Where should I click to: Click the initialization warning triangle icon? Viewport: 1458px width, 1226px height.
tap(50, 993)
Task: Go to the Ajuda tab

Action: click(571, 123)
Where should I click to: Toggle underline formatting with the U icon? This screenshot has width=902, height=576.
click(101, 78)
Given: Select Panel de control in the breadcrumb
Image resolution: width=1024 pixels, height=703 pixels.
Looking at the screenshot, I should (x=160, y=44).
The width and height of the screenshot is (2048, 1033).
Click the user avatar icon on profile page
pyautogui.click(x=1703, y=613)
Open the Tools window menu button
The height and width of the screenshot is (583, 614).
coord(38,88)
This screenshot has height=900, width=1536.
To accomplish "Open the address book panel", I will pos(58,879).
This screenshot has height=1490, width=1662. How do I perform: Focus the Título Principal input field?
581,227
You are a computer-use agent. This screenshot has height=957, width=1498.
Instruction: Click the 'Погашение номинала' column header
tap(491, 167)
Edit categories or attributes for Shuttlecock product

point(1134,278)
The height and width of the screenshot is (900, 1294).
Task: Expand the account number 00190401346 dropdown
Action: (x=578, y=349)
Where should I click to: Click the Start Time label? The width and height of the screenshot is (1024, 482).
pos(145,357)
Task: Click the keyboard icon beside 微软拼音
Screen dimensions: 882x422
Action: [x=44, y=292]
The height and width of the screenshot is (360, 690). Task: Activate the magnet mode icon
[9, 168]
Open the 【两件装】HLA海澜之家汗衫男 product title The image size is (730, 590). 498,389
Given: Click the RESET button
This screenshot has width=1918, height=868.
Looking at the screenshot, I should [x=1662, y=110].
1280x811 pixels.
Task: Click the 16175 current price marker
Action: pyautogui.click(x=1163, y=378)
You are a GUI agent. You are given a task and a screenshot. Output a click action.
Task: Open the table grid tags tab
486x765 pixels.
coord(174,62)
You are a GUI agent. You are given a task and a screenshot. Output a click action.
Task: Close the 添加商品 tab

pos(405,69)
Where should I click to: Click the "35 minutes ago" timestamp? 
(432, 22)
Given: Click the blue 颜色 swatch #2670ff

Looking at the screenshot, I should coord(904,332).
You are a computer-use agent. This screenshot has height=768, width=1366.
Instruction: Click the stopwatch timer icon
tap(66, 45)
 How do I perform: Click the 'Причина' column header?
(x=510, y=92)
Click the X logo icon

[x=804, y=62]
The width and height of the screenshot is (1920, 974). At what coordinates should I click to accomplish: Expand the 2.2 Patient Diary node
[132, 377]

□ □ □

All entries should be transcribed verbatim.

Where should I click to: Click the initialization warning triangle icon? Viewport: 1458px width, 1226px height.
tap(50, 993)
Task: Go to the Ajuda tab

Action: click(571, 123)
Where should I click to: Toggle underline formatting with the U icon? This screenshot has width=902, height=576.
click(101, 78)
Given: Select Panel de control in the breadcrumb
Image resolution: width=1024 pixels, height=703 pixels.
Looking at the screenshot, I should (x=160, y=44).
The width and height of the screenshot is (2048, 1033).
Click the user avatar icon on profile page
pyautogui.click(x=1703, y=613)
Open the Tools window menu button
The height and width of the screenshot is (583, 614).
coord(38,88)
This screenshot has height=900, width=1536.
To accomplish "Open the address book panel", I will pos(58,879).
This screenshot has height=1490, width=1662. How do I perform: Focus the Título Principal input field?
581,227
You are a computer-use agent. This screenshot has height=957, width=1498.
Instruction: Click the 'Погашение номинала' column header
tap(491, 167)
Edit categories or attributes for Shuttlecock product

point(1134,278)
The height and width of the screenshot is (900, 1294).
Task: Expand the account number 00190401346 dropdown
Action: (x=578, y=349)
Where should I click to: Click the Start Time label? The width and height of the screenshot is (1024, 482).
pos(145,357)
Task: Click the keyboard icon beside 微软拼音
Screen dimensions: 882x422
Action: [x=44, y=292]
The height and width of the screenshot is (360, 690). Task: Activate the magnet mode icon
[9, 168]
Open the 【两件装】HLA海澜之家汗衫男 product title The image size is (730, 590). 498,389
Given: Click the RESET button
This screenshot has width=1918, height=868.
Looking at the screenshot, I should [x=1662, y=110].
1280x811 pixels.
Task: Click the 16175 current price marker
Action: pyautogui.click(x=1163, y=378)
You are a GUI agent. You are given a task and a screenshot. Output a click action.
Task: Open the table grid tags tab
486x765 pixels.
coord(174,62)
You are a GUI agent. You are given a task and a screenshot. Output a click action.
Task: Close the 添加商品 tab

pos(405,69)
Where should I click to: Click the "35 minutes ago" timestamp? 
(432, 22)
Given: Click the blue 颜色 swatch #2670ff

Looking at the screenshot, I should coord(904,332).
You are a computer-use agent. This screenshot has height=768, width=1366.
Instruction: Click the stopwatch timer icon
tap(66, 45)
 How do I perform: Click the 'Причина' column header?
(x=510, y=92)
Click the X logo icon

[x=804, y=62]
The width and height of the screenshot is (1920, 974). At what coordinates should I click to accomplish: Expand the 2.2 Patient Diary node
[132, 377]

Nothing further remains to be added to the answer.